A mechanical diesel injection pump is designed to pressurize, meter, and distribute the diesel fuel that's injected into the engine to create the optimum power output.
A mechanical injection system needs to be capable of pressurizing the fuel sufficiently to open the injectors (nozzles) and deliver the fuel to the cylinders in an atomized form. Mechanical injector opening pressures are usually between 3,000 and 5,000 psi.
The amount of fuel metered by the injection pump is the precise control of fuel quantity. Diesel engines operate with an excess of air in the cylinders so there is always more air present than is necessary to completely combust the fuel.
Distribution of the fuel is the last job of the mechanical injection pump. The fuel system needs to be phased (sequenced) to deliver the fuel to each cylinder at the correct time and in the correct firing order. Proper fuel system phasing is required to balance the engine output (all cylinders producing the same amount of power). Thus, if the injection event timing is set at 3 degrees before top dead center (BTDC), all cylinders must be fueled at the same respective crank angle.

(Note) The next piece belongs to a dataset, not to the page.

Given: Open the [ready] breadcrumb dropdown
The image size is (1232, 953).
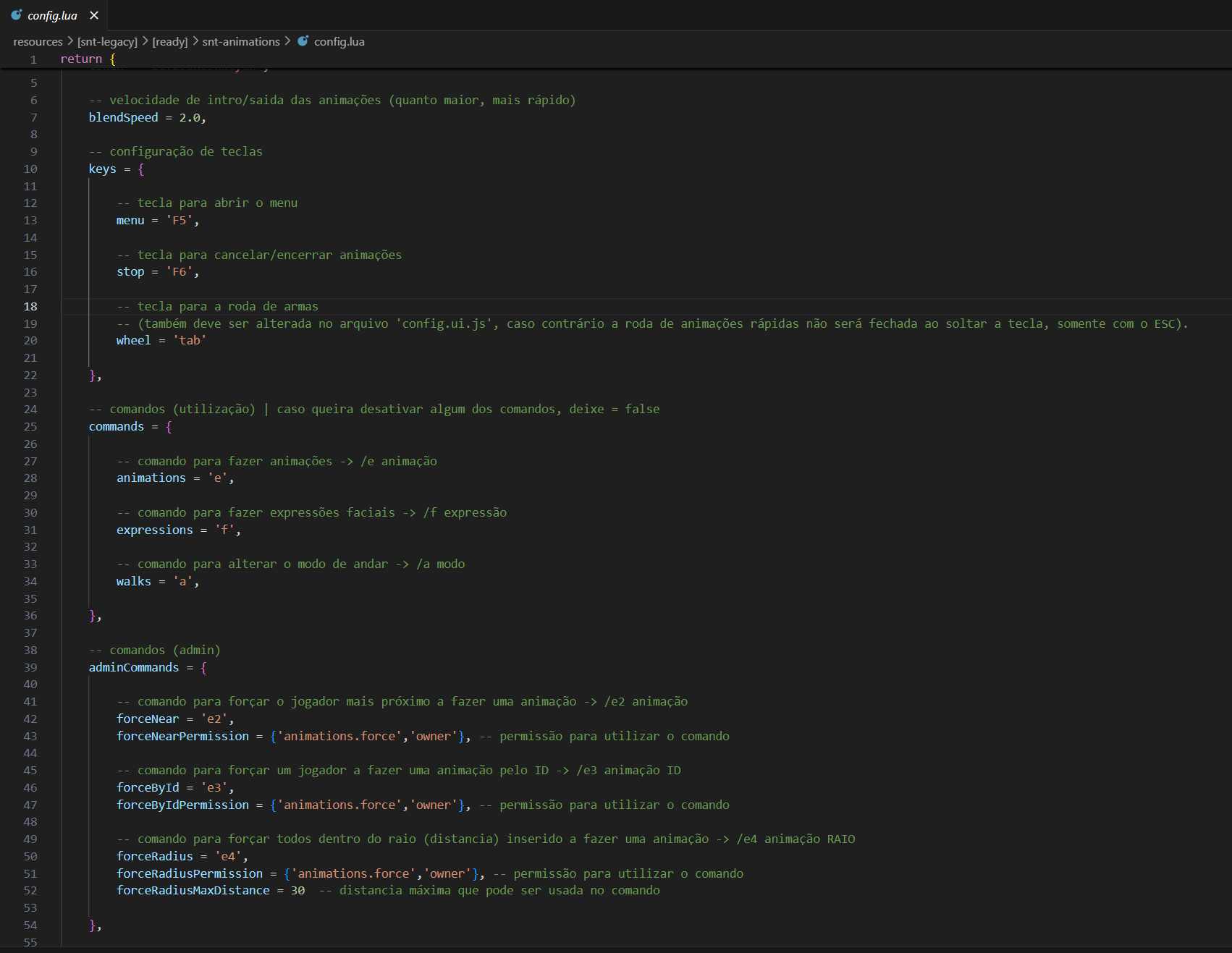Looking at the screenshot, I should point(169,42).
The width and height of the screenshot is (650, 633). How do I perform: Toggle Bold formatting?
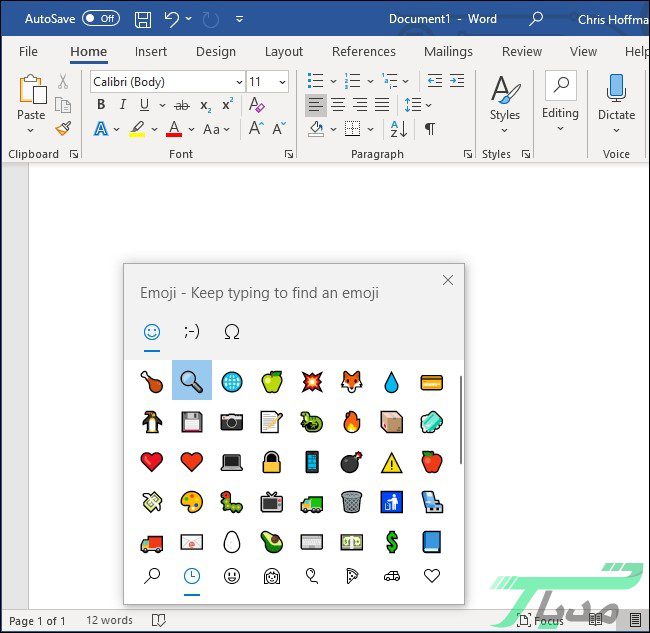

A complete cycle of a diesel engine is 720 degrees of crankshaft rotation, and the fueling pulse has only a maximum of 40 crank angle degrees to be accomplished. For example, a four-stroke diesel engine running at 2,000 rpm produces approximately 17 power strokes in each of its cylinders every second, so the pumping, metering, and injection cycle are all measured in milliseconds, which is 1/1,000 second.